A: Assisto todo o tipo de troço sentimental. Lá sei eu, como Dallas, sempre o
assisto, mesmo sendo besta realmente, mas sempre que passa eu assisto.
(Alasuutari, 1992b, 569)
Desta posição vantajosa tirar a noção básica de que quanto mais as pessoas di-
ziam que assistiam determinado tipo de programa sem apresentarem qualquer adjetivo
ou desculpas, mais “respeitável” se tornava o programa. Com base nesta idéia,
prossegui na criação de uma hierarquia de valores de diferentes tipos de programas de
televisão. Isto, por sua vez, propiciou uma base útil para a interpretação da natureza
moral do assistir televisão: quais são os princípios implícitos que tornam certos
programas mais aceitáveis ou menos problemático do que outros?
Assim a procura por pistas que apontem para as normas é apenas o ponto de
partida da pesquisa. Aí não se adota a teoria das normas, isto é, de que um dado
fenômeno cultural ou tipo de comportamento possa ser explicado simplesmente pelo
fato de que na comunidade prevaleça certa norma. A referência às normas pode ter
diversas funções. Em cada caso o pesquisador(a) pode fazer a seguinte pergunta: por
que existe e aparece a norma e qual o seu significado?

★ ★ ★ ★

--- O que fazer ---
Transcreva do texto sobre o hábito de assistir televisão a parte que vai de "A: Assisto todo" até "(Alasuutari, 1992b, 569)", inclusive.

Registros de dados coletados:

★ ★ ★ ★

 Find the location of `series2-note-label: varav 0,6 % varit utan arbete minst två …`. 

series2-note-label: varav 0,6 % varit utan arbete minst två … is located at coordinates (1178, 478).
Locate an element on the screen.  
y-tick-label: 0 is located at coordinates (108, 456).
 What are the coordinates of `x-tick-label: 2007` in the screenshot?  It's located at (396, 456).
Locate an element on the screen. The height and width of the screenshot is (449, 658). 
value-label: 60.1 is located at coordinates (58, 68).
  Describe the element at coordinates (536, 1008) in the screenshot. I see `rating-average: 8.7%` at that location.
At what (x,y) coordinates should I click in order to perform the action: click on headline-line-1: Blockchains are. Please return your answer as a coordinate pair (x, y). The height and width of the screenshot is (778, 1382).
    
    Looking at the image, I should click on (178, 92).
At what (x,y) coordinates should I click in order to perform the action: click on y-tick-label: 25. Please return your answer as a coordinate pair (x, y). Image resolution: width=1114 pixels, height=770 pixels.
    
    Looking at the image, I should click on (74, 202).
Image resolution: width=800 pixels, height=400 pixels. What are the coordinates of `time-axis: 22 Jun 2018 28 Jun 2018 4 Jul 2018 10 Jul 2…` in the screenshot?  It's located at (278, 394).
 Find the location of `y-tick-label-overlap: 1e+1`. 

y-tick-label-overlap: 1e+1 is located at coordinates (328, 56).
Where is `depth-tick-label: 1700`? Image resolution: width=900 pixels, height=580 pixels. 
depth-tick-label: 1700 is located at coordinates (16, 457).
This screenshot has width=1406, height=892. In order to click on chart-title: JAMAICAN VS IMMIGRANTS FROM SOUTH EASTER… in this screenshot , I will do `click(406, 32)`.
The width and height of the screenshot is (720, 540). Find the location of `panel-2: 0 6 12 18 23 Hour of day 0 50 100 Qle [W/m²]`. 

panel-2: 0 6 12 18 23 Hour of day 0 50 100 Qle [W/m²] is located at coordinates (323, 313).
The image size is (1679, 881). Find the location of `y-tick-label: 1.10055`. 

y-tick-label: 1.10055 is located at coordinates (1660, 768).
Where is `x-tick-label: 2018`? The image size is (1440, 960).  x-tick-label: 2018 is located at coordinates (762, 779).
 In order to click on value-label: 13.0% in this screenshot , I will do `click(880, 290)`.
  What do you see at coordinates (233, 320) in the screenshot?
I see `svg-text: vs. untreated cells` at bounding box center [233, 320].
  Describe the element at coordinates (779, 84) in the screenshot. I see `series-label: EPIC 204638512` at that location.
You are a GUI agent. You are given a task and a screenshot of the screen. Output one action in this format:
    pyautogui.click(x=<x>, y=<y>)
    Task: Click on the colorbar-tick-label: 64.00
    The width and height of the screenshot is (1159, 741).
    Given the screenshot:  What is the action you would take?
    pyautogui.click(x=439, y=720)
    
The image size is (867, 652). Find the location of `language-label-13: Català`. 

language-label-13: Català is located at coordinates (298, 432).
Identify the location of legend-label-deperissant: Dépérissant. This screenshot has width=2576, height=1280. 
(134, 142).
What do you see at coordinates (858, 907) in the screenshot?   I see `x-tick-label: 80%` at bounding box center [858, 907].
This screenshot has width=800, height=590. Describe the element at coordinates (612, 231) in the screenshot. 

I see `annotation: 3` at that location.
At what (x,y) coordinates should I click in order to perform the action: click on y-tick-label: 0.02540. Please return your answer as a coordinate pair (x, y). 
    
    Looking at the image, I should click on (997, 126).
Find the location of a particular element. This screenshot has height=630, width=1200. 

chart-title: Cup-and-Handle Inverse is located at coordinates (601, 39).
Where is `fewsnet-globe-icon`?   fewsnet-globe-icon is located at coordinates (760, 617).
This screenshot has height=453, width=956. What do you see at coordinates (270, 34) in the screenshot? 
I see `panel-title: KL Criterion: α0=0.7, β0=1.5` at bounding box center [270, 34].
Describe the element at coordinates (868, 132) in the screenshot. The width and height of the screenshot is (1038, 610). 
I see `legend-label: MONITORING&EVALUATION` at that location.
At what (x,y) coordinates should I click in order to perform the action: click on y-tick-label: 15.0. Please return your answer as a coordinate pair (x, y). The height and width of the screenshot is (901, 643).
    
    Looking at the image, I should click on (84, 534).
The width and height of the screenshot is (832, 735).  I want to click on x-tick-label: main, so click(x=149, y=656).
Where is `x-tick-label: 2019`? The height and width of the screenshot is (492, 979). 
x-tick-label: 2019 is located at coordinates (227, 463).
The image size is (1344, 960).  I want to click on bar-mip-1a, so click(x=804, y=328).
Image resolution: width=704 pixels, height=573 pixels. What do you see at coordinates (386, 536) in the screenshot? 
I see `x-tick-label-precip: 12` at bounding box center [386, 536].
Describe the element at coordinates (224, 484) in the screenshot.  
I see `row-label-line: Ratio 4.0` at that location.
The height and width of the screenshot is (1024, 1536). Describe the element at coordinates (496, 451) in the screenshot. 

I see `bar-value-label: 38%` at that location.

★ ★ ★ ★

--- Solução detalhada ---
A: Assisto todo o tipo de troço sentimental. Lá sei eu, como Dallas, sempre o
assisto, mesmo sendo besta realmente, mas sempre que passa eu assisto.
(Alasuutari, 1992b, 569)